Sasuke mendengus lalu mengambil es krim Naruto tanpa permisi. "Aku bisa sendiri." Ucapnya. Ia kemudian menjulurkan ujung lidahnya, mendekatkan es krim itu pada lidahnya.

Pluk! Pluk! Pluk!

Sasuke menyeringai lalu mengembalikan es krim itu pada Naruto. "Kau tampak lucu jika seperti itu, Dobe."

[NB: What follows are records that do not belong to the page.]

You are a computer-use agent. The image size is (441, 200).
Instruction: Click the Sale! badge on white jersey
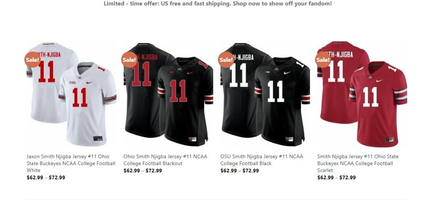[x=32, y=60]
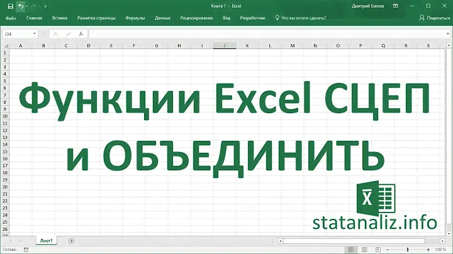Open the Вставка ribbon tab
This screenshot has width=453, height=254.
tap(60, 19)
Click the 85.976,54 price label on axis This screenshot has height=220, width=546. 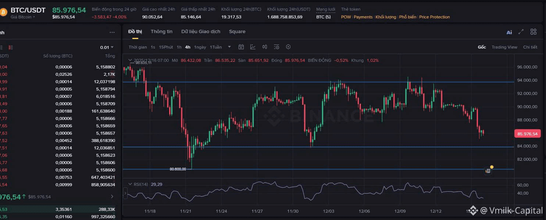[527, 134]
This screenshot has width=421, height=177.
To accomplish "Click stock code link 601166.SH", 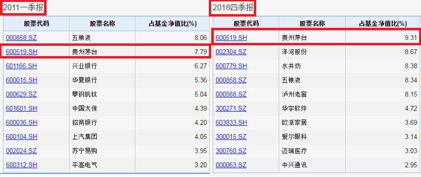I will point(21,66).
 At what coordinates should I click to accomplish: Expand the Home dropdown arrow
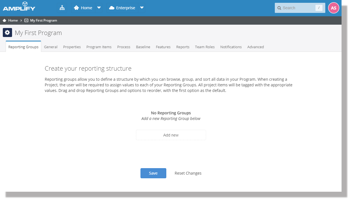tap(99, 8)
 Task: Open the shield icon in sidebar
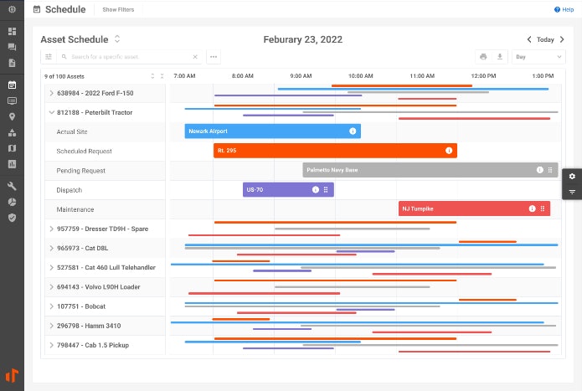pyautogui.click(x=12, y=218)

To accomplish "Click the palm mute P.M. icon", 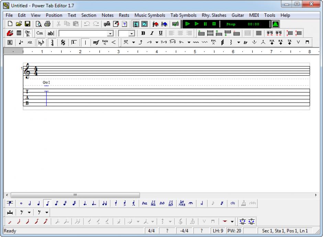I will pos(213,43).
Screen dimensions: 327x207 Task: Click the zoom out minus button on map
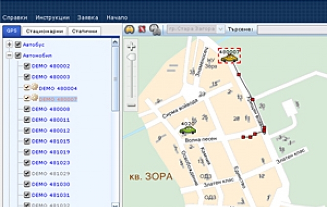(x=132, y=105)
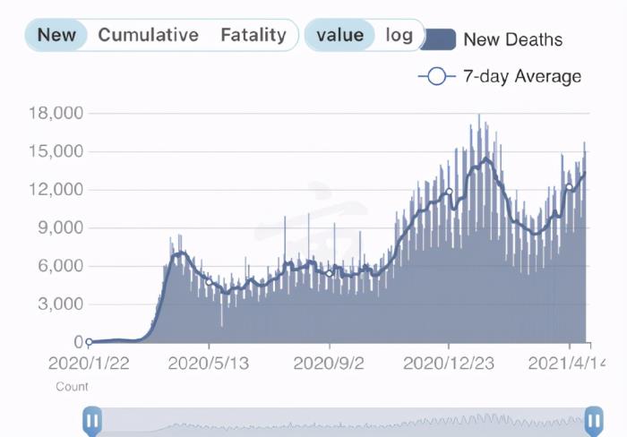The width and height of the screenshot is (627, 437).
Task: Select the average-line marker at 2020/9/2
Action: tap(330, 273)
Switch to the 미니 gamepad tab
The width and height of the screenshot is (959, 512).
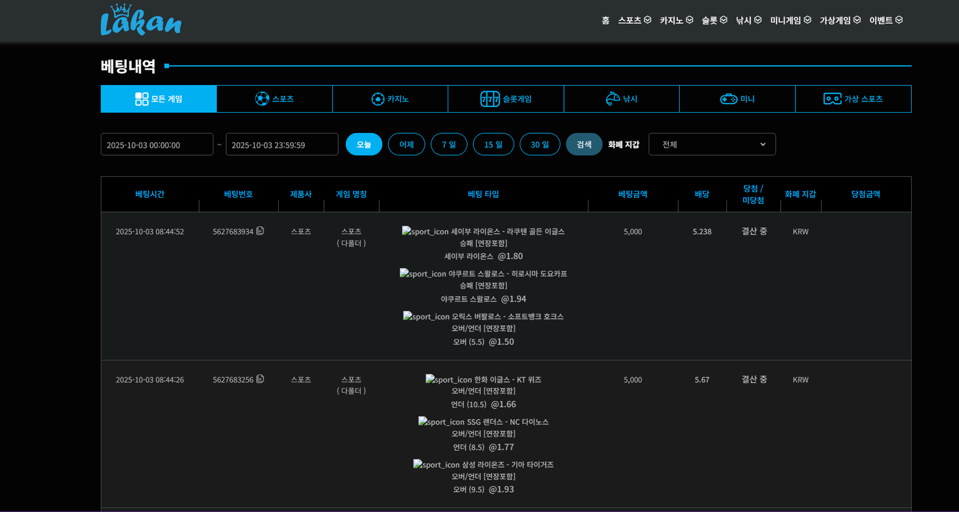tap(737, 99)
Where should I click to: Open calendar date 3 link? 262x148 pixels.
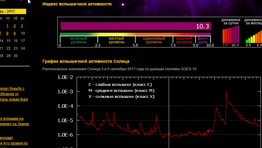point(22,26)
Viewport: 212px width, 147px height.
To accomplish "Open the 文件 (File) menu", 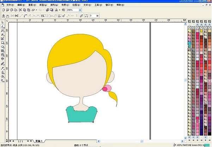I will pyautogui.click(x=10, y=5).
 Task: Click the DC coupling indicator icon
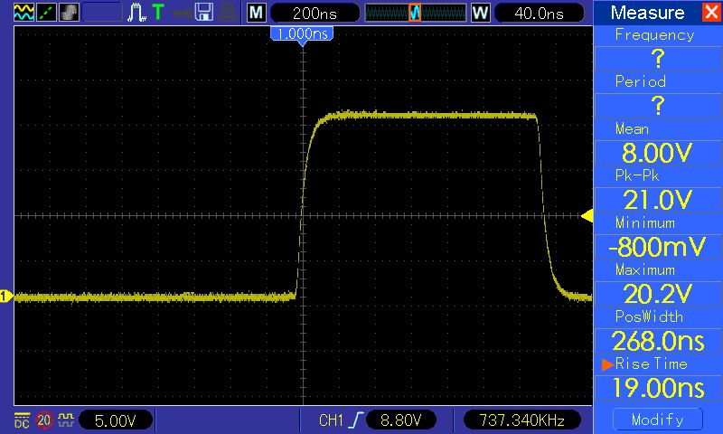coord(20,420)
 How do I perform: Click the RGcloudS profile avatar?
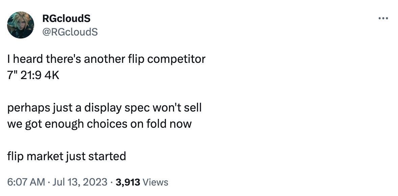coord(21,25)
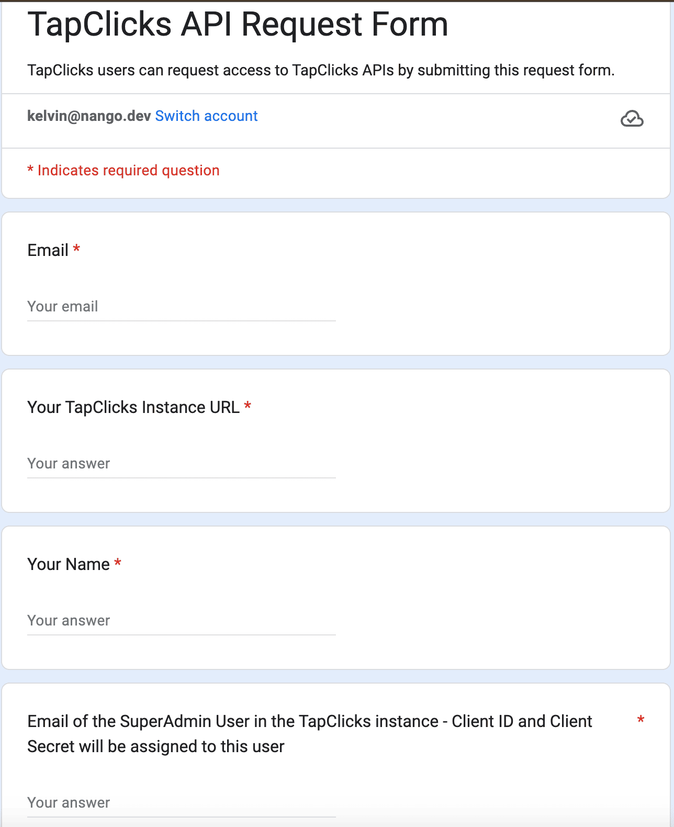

Entah itu ejekan atau pujian, tapi yang jelas itu terdengar seperti sebuah ejekan di indra pendengaran Naruto. "Teme, apa yang kau lakukan?!" Tanya Naruto kesal. Ia menyentuh ujung hidungnya yang terdapat setitik es krim berawarna orange pudar itu, lalu menjilatnya. "Pipiku dingin!"

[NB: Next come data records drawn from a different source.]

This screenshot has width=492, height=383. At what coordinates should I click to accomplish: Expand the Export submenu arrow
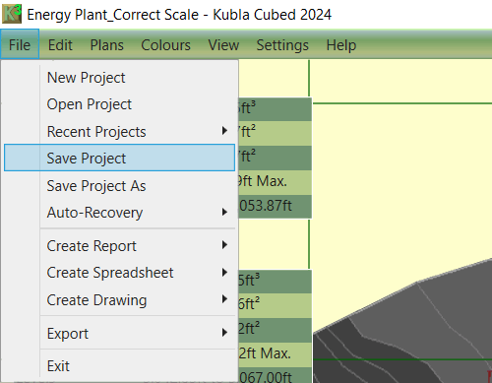[224, 333]
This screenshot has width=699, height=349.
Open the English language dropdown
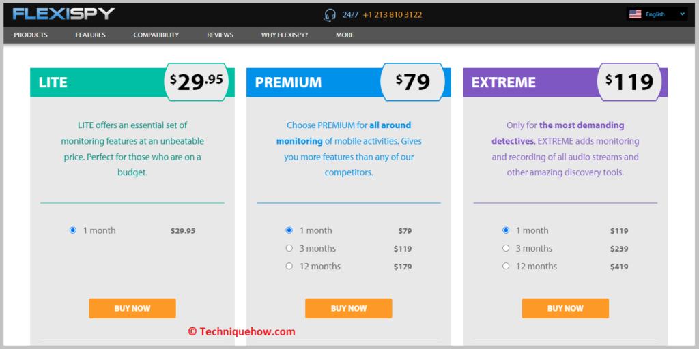coord(657,14)
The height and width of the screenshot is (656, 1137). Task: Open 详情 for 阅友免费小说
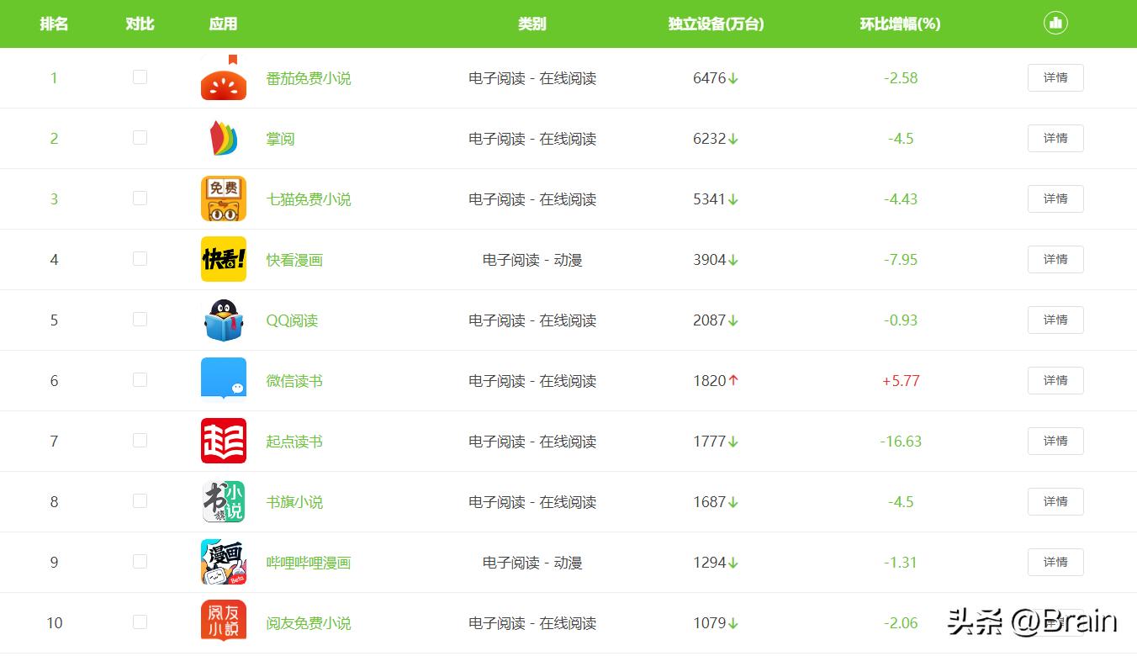click(1055, 622)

"Mauku bersihkan?" Tanya Sasuke. Seringainnya melebar seiring dengan mendekatnya wajah putihnya dengan wajah berwarna tan Naruto. Kedua pipinya terdapat noda es krim akibat perbuatan jahil Sasuke.

Wajah Naruto berona merah, entah karena malu atau kedinginan lalu menggeleng cepat. "Tidak perlu! Aku bisa membersihkannya sendiri!" Tolaknya segera.

Sasuke mengecup pipi kanan Naruto yang terdapat es krim itu dengan lembut, lalu menjilatnya sekilas. "Aku lebih suka rasa manis disini." Ucapnya sembari mencolek pipi itu.

"Hentikan, Teme! Kau membuat kita menjadi tontonan orang-orang!" Gerutu Naruto. Wajahnya tertunduk malu, berusaha untuk menyembunyikan rona merah yang semakin menyelimuti wajahnya.

"Hn? Memangnya kenapa? Biarkan mereka tau, kau hanya milikku seorang." Sahut Sasuke. Kali ini kecupannya berpindah ke pipi sebelah kiri Naruto, lalu menjilat noda es krim itu hingga habis tak tersisa membuat Naruto tertawa pelan karena geli. "Es krimnya enak, jika di makan lewat pipimu, dobe."

"Dasar baka no Teme! Aku malu tau!" Cibir Naruto sembari memalingkan wajahnya, kesal lalu pergi meninggalkan Sasuke.

"Hn, dasar dobe." Gumam Sasuke, pelan.

-Nobody Knows, Right?-

Sebuah suara jeritan terdengar hingga ke telinga Naruto. Genggaman tangannya semakin mengerat di telapak tangan Sasuke. Ia melirik sebuah wahana rumah hantu yang tampak terlihat ramai lalu bergidik ngeri.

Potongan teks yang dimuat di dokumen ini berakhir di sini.